I can see him drawing a spoon through the stuff, gazing into the glimmering furrows, muttering.
Maybe there is no sublime; only the shining of the amnion's tatters.
For supper tonight I am going to have a baked potato left over from lunch.
I am aware that a leftover baked potato is damp, slippery, and simultaneously gummy and crumbly,
and therefore I'm going to invite Patrick Kavanagh to join me.
 

Oatmeal is the sort of poem that is very effective when read to groups. It has just the right light-hearted tone, a dramatic whimsy which captivates peoples' interest in a public setting. I've never heard Kinnell read it, but I did hear him read his poetry, twice, back the early 1970's, and he was very effective, with a breathy baritone which seemed to command attention. Oatmeal is a classic anthology-piece, inviting and ingratiating, but it's very untypical of Kinnell's work as a whole, employing as it does elements of fantasy and humor which belie his usual gravity and conviction. I suppose one could say it's a kind of writing he's "earned" the right to enjoy through the course of a long, honored career.

The idea of making up an imaginary conversation with John Keats over a bowl of morning oatmeal is the sort of gesture you might expect of Ogden Nash, or James Thurber. Having Keats mull over his composition of "Ode to a Nightingale" in his characteristic Cockney accent is the sort of clever detail that would charm the casual poetaster. Two details seem somewhat out of place, though, or perhaps they're examples of Kinnell's contribution to the imaginary history of literary biography. Somehow I doubt whether Keats would be comfortable with the simile of "the way here and there a line will go into the configuration of a Moslem at prayer, then raise itself up and peer about, and then lay itself down slightly off the mark"; or the remark about "amnion's tatters." Amnion is the thin, tough, membranous serous-filled sac that encloses the embryo or fetus of a mammal, bird or reptile. "Amnion's tatters" is the sort of slightly yucky detail that is characteristic Kinnell. That oatmeal should evoke associations like this is the sort of standard grim connection that drives his imaginative engine.




John Keats bust

The poem concludes with a humorous aside about the Irish potato connection of Patrick Kavanagh:"I am aware that a leftover baked potato is damp, slippery, and simultaneously gummy and crumbly, and therefore I'm going to invite Patrick Kavanagh to join me." Irish poet Patrick Kavanagh was safe in his grave long before Kinnell put him into this poem, so the conversation with the dead conceit is preserved. I think it's encouraging to see a fee-fie-fo-fum poet like Kinnell let his hair down, occasionally, and write a poem of simple charm, even when it's thinly disguised free-verse doggerel like this. Allowing oneself to step out of the robes of high aesthetic discourse and speak commonly is always a useful exercise. Pound often did it, to great effect, and his mixture of rude frankness with high toned address is one of the strengths of Modernist art.

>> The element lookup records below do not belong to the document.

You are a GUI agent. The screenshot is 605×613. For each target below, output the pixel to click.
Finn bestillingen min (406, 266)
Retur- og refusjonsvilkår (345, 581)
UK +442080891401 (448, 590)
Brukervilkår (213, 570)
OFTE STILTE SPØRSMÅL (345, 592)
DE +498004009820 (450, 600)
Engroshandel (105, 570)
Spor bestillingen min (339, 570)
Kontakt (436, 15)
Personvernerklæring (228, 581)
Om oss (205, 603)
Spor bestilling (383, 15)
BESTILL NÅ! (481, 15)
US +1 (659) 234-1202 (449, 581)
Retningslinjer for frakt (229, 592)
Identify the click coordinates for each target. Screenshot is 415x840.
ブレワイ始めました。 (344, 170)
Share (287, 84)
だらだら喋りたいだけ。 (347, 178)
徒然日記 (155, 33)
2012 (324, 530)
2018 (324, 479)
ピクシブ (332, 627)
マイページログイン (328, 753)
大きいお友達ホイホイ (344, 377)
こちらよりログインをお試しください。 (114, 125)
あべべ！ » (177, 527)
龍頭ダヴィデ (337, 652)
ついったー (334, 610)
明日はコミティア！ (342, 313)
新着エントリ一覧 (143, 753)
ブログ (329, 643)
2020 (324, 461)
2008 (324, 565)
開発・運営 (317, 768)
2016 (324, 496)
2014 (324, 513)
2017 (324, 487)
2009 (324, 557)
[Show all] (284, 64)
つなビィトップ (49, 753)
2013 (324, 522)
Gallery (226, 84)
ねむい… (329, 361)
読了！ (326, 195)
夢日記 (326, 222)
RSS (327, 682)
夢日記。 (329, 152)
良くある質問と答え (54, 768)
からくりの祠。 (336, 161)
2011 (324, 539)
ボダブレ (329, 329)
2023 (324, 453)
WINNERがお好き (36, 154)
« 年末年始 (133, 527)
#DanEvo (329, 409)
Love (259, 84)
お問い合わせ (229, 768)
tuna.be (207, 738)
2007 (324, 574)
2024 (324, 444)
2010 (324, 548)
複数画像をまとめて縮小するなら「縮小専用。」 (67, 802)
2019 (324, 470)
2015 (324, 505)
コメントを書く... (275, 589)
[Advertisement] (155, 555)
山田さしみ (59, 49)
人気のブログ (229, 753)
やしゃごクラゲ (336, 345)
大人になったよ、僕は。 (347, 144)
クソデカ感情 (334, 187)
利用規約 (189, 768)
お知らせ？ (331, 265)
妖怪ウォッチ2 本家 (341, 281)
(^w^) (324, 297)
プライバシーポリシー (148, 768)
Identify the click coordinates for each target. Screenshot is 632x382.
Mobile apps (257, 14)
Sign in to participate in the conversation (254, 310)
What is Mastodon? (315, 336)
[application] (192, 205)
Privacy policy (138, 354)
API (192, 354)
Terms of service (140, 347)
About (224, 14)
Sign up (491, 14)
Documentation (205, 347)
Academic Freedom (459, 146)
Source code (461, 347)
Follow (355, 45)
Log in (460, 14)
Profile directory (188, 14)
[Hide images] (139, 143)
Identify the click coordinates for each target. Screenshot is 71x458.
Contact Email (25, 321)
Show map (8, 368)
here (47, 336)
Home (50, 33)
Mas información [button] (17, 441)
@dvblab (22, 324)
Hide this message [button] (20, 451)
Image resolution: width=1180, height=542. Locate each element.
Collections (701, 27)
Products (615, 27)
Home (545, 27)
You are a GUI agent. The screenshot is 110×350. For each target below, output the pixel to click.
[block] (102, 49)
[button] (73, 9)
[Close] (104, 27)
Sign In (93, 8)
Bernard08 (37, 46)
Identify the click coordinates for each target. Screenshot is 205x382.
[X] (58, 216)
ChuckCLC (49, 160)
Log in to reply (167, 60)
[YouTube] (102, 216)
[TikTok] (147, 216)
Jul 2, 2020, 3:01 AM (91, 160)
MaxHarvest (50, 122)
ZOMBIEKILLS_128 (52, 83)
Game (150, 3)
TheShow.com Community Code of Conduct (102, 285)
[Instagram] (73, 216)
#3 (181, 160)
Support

For most of his career, Kinnell walked the typical tight-rope of maintaining the modicum of decorum while speaking--more or less--in the vulgar tongue. He never ascended to the kind of strained prosaic intensity of Jack Gilbert, James Wright, though one senses that he was just as ambitious and committed to that intensity of potential effect as they were. Kinnell has a devoted following, and it's easy to see why. He puts out a controlled, clean line of measured positions, strongly male; his opinions are predictably correct, and he projects the loner's romantic code of individuality and crusty disdain. I have admired a number of his poems, though they ultimately present no challenges to poetic formality, or prevailing political conceits or presumptions. There is a level of ambivalent complacence about this which is distinctly un-contemporary. And Oatmeal seems to capture some of this tension, between the immediate reality of daily life (eating breakfast alone), and his aspiration to connect with the larger tradition that inspired his earliest efforts. Perhaps Kinnell had realized, at some point late in the game, that it was his differences and privacies and incidental oddnesses that would, in the end, save his name from the obscurity of the quotidian, from the predictable niceties of the day.